Watch a chimp drink alcohol for science

Due to a local human village tapping in to raffia palm trees for their alcohol-rich sap, chimpanzees have found their own way to drink the drink in Bossou. This Guinea, West Africa environment sets the stage for a research paper which suggests that not only are African apes and humans both able to effectively metabolize ethanol, we're both voluntarily doing so now, too. This drinking of the contents of the raffia palm (Raphia hookeri, Arecaceae) by wild chimpanzees (Pan troglodytes verus) at Bossou in Guinea, West Africa, was observed from 1995 to 2012.

According to scientist and author Kimberley J. Hockings and crew, the alcoholic beverage derived from the sap of these trees has an average presence of ethanol of 3.1% alcohol by volume (ABV) and up to 6.9% ABV. That means it's between the average beer and most wines. Wines around the world have a typical ABV (alcohol by volume) of between 9% and 16%.

Local people are responsible for tapping the raffia palms – they're perfectly welcome to so so.

These chimps take the opportunity to take a taste using leaves as dippers and cups.

"An individual detaches leaves, and then folds or crumples them inside the mouth to produce a drinking tool, i.e. a leaf-fold, leaf-scoop or a leaf-sponge," says the research paper.

"The tool is immersed in the fluid, then retrieved and inserted into the mouth for compressive extraction between the tongue and palate."

While previous accounts of drunken monkeys (and chimpanzees, and gorillas) have occurred, these scientists suggest that all examples were in captivity – or due to local human involvement.

"An individual that ingested a small quantity of palm sap in one drinking event could ingest a greater quantity in other events," said the researchers, "and an individual that ingested a high quantity in one event was not averse to ingesting ethanol again shortly thereafter."

And what's the point of all this?

Why watch chimps drink alcohol in the wild, apart from the entertaining nature of a drunken primate?

The data this crew have collected suggests that ethanol "does not act as a deterrent" to feeding in this particular community of wild apes.
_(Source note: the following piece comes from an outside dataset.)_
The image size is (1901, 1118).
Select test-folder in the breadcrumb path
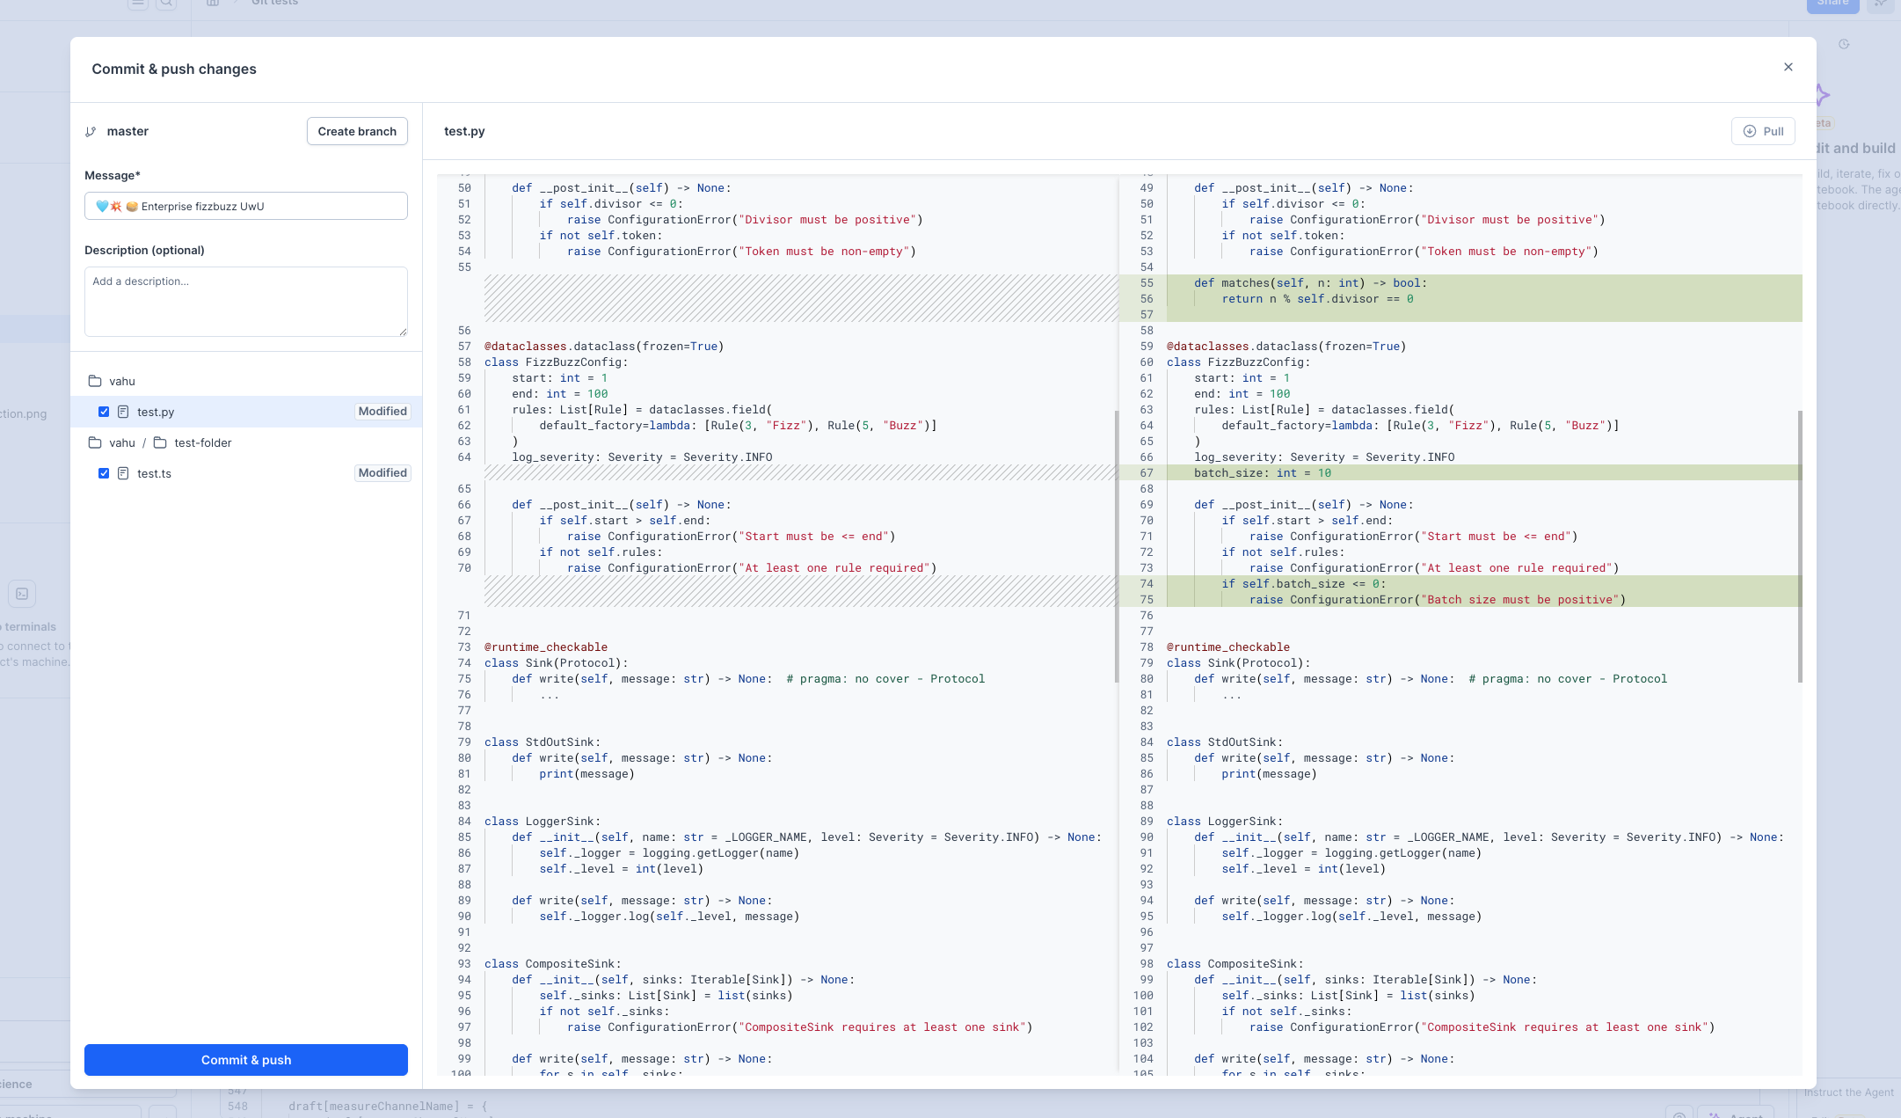point(203,442)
Because of this, the idea that the last common ancestor of living African apes and modern humans "was not averse to ingesting foods containing ethanol" is reinforced.

More information can be found in the paper Tools to tipple: ethanol ingestion by wild chimpanzees using leaf-sponges by authors Kimberley J. Hockings, Nicola Bryson-Morrison, Susana Carvalho, Michiko Fujisawa, Tatyana Humle, William C. McGrew, Miho Nakamura, Gaku Ohashi, Yumi Yamanashi, Gen Yamakoshi, and Tetsuro Matsuzawa.

This paper is published in the journal Royal Society Open Science and can be found under code DOI: 10.1098/rsos.150150.